Biraz da bu etkin iletişim sayesinde zaten, Mekke'den başlayan nur-u hidayet, çok kısa bir sürede bugünkü kadar geniş coğrafyalara yayılmıştır. (Elhamdülillah.) İslam ordularının o bölgelere seferi olmadığı halde nüfusları İslam olan (Endonezya, Malezya, Filipinler... gibi) ülkeler bu sözümüze sağlam birer delildir. Bu bölgelerde İslam'ın yayılışının en büyük sebebi müslüman tüccarların güzel ahlakıdır. O ahlakın verdiği nasihattir.
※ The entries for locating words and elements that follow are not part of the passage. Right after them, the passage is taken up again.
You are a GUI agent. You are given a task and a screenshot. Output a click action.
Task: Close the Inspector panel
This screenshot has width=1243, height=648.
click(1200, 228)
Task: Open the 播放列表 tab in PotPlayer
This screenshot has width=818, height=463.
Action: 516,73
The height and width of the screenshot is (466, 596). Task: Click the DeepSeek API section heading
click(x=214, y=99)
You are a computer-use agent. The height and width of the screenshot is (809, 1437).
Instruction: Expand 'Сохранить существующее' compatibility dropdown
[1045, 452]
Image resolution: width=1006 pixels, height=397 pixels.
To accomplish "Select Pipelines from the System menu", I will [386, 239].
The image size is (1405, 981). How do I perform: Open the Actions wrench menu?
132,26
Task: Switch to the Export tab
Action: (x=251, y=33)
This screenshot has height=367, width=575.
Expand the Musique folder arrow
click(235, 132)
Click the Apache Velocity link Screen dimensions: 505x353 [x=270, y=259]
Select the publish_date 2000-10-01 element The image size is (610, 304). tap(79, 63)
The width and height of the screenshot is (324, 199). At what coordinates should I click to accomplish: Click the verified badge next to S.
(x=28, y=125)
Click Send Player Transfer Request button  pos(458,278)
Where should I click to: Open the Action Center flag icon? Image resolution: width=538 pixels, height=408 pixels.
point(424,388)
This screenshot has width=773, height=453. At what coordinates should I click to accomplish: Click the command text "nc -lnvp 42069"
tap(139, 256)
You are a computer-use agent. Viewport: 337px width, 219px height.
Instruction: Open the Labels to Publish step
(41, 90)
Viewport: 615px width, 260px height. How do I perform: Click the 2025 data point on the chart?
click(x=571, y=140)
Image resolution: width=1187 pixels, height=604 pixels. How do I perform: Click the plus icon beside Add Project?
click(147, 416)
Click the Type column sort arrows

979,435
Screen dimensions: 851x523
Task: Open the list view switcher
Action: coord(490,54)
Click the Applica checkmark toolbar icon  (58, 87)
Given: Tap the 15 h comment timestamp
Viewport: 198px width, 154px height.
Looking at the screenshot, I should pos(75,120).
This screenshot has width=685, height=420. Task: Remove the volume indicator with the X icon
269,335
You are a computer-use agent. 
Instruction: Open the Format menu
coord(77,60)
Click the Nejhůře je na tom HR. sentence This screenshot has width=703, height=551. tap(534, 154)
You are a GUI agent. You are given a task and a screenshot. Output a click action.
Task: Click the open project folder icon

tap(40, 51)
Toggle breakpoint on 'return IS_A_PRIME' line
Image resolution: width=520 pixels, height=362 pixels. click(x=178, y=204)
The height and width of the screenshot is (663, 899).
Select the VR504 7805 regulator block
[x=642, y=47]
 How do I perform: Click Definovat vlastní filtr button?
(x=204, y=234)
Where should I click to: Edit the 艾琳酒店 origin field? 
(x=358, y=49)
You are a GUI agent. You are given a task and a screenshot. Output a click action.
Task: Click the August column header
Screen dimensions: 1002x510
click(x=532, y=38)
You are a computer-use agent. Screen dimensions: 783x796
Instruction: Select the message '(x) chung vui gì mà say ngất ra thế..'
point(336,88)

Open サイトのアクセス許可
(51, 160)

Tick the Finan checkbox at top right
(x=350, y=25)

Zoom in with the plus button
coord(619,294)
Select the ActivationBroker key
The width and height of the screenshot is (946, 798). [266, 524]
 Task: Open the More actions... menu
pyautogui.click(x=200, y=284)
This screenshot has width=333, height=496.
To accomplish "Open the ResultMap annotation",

Fakat, yukarıda da altını çizdiğimiz gibi, bu ilişkinin naslarla belirlenmiş çerçeveleri vardır. Mesela: Bir yahudi tüccarın dürüstlüğü, eğer dürüstse, İslam'ın ondaki bir eseri olarak sevilebilir. Ancak sırf dürüst bir adam olduğu için Sinagog'a gidişi beğenilmez. İçki içiyorsa bu özelliğine meyledilmez. İtikadındaki veya amelindeki yanlışları, bu iyi huyu nedeniyle, meşrulaştırılmaz. Muhabbet beslenmez. Müslümanın bir gayrimüslimle ilişkisi kendi kimliğini onda yitirmek üzerine değildir. Eğim o tarafa doğru değildir. Ya nasıldır? Eğim daima kendisine doğrudur. Bir yahudi tüccarda sevdiğiniz bir özellik varsa, onu, 'yahudiliğin meziyeti' olarak sevmezsiniz. Müslümanlığın onda kalmış bir parçası olarak seversiniz. Onu İslam'a taşıyacak diye tutarsınız. Tutar ve kendinize çekersiniz.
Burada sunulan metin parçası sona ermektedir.